The easy goal for most SaaS and marketplace companies is hitting $100K MRR with steady MoM growth to reach Series A. I hear that number consistently. While there isn’t one size that fits all, for the sake of this post, I’ll run with that number. With a number in mind, how do you hit that Series A goal and what do investors expect growth to look like moving forward?
It’s not about simply reaching a revenue figure and showing investors real dollars. Factor in the timing of growth and show a quick acceleration from low revenue to $100K MRR (just a made-up number).
Plenty of startups have struggled to gain significant interest and have sat at low $10-20K MRR for months or even a year+ to eventually figure it out. Four months later they're seeing 25-50% MoM growth and show a growing funnel with repeatable conversion at the bottom. That four-month sprint with a pro forma showing 3X+ growth for the next year of operations is what gets investor attention. Take the same product and stretch that revenue growth over 2 steady years and it's far less attractive.

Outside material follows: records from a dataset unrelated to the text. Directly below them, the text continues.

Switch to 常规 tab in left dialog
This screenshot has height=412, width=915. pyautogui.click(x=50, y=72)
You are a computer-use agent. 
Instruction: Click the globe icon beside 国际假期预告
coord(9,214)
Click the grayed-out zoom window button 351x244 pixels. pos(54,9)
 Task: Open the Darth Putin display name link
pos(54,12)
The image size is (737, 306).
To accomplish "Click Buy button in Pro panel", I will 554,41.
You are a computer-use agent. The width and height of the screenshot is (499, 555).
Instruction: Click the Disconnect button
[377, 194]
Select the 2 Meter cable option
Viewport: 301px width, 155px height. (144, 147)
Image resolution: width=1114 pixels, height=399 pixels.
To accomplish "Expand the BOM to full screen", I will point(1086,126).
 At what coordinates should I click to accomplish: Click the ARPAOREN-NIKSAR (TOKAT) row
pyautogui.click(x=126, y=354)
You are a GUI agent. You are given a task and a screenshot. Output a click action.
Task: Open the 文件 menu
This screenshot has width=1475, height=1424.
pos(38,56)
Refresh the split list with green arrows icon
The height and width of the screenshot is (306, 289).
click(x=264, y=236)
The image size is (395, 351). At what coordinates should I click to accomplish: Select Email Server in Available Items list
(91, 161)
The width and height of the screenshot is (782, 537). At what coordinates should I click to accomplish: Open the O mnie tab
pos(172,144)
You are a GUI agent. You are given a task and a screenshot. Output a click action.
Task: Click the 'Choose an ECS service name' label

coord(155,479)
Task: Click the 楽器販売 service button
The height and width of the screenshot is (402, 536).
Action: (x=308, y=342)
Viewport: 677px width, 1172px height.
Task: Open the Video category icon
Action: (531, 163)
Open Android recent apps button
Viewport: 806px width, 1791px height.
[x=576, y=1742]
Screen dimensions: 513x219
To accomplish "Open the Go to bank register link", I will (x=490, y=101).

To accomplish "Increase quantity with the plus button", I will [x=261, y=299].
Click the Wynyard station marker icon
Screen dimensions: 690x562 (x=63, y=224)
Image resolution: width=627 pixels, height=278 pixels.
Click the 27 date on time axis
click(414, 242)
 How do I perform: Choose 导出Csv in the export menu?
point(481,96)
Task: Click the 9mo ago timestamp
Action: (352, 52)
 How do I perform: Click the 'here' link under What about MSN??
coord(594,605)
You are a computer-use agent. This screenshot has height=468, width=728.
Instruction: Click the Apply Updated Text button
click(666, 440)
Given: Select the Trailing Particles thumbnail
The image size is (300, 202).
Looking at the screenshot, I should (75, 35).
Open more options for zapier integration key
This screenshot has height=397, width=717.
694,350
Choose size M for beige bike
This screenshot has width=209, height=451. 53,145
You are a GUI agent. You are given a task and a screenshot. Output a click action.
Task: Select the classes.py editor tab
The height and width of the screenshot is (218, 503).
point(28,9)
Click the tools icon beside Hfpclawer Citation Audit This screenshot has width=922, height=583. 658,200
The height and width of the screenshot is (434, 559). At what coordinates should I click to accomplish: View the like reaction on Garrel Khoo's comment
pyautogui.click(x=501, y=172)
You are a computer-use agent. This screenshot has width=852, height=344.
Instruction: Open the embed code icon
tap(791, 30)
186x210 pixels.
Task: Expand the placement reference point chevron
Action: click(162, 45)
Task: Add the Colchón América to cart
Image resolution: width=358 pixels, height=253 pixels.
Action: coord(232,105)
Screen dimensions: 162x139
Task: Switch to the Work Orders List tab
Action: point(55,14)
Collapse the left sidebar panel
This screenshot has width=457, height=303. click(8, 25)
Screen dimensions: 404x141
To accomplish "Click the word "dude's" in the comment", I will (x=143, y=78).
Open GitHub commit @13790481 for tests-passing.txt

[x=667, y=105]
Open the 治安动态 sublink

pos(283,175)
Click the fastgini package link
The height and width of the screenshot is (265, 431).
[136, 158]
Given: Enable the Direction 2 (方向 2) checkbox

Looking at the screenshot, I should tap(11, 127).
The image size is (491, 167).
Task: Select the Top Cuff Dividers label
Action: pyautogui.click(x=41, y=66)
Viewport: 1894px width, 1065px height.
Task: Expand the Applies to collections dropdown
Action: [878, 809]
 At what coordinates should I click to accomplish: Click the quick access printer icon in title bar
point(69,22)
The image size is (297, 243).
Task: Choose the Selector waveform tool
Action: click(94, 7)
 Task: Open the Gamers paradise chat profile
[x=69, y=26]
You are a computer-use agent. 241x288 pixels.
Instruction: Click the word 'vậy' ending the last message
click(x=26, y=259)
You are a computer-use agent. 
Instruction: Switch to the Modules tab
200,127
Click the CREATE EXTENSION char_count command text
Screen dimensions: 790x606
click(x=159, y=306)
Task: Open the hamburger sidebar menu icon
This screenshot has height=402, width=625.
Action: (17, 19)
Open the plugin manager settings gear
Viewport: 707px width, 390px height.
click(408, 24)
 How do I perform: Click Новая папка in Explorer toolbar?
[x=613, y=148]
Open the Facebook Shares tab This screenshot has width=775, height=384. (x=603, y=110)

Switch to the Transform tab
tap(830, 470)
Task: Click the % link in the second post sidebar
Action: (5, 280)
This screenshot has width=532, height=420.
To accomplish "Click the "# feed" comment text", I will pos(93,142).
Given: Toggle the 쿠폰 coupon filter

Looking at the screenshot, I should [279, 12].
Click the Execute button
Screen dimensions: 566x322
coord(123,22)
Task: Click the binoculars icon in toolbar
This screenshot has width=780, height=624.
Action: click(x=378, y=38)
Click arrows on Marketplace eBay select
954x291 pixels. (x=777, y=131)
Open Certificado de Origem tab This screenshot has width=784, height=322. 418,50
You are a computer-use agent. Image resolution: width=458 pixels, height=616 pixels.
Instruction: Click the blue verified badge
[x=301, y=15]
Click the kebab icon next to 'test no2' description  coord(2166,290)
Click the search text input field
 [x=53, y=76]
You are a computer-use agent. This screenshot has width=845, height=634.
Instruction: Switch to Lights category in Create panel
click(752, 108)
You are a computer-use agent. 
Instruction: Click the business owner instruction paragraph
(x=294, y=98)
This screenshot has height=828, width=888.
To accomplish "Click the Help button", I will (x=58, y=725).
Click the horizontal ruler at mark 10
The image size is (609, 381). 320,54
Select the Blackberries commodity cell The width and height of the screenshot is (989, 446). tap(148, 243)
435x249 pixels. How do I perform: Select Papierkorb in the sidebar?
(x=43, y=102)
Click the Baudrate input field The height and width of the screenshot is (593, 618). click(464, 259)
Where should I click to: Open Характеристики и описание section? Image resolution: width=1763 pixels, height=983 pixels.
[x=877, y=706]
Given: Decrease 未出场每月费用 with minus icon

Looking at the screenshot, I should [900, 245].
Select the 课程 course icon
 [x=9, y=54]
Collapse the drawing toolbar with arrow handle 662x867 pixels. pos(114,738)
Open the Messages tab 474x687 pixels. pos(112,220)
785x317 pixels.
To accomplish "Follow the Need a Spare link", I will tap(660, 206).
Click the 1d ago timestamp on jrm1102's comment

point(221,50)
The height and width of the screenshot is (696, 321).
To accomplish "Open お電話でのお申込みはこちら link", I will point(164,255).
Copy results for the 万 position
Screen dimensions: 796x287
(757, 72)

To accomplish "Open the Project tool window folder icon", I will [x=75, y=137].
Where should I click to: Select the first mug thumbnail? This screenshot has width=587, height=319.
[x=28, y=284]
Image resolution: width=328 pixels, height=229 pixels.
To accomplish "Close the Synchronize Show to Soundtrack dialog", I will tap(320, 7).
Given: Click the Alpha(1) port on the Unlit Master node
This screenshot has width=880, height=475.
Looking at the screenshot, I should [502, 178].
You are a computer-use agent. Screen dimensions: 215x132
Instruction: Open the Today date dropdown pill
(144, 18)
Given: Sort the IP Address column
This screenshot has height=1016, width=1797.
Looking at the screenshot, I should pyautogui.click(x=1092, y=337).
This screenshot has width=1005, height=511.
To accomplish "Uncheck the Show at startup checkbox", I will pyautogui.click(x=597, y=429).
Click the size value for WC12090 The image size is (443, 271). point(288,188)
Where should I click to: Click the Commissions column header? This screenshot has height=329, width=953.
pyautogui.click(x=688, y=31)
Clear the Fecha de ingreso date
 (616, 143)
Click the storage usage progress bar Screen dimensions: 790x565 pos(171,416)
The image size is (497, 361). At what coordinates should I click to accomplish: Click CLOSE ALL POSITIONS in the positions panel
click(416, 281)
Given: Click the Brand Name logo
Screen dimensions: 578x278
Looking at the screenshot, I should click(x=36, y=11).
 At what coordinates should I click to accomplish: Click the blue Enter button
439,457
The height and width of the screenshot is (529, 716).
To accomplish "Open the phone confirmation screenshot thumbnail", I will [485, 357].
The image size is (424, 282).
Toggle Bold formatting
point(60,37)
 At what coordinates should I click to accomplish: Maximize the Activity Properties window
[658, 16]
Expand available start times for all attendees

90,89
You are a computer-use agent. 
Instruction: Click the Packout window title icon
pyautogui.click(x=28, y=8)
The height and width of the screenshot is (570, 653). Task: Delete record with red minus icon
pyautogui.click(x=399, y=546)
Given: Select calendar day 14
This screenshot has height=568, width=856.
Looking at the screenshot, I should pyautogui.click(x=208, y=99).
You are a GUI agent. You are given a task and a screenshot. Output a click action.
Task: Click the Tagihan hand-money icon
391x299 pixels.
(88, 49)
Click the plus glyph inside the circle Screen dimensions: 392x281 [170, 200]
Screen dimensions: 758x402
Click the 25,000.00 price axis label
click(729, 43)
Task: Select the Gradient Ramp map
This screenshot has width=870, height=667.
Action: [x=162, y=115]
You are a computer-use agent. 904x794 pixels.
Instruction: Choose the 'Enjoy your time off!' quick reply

With increased seed deal volume (~175% increase from 2010 to 2013 and leveling off in 2014) comes increased Series A options for investors. Some companies will raise with little revenue but an intense user adoption growth rate. Some founders will sell a grand vision of solid technology and avoid the revenue lust of VCs. These are the outliers. Most startups won’t raise again. Think strategically about revenue growth and building a healthy company.
Execute on your seed round goals and have a revenue-driven investor introduction to make it to the grand vision discussions.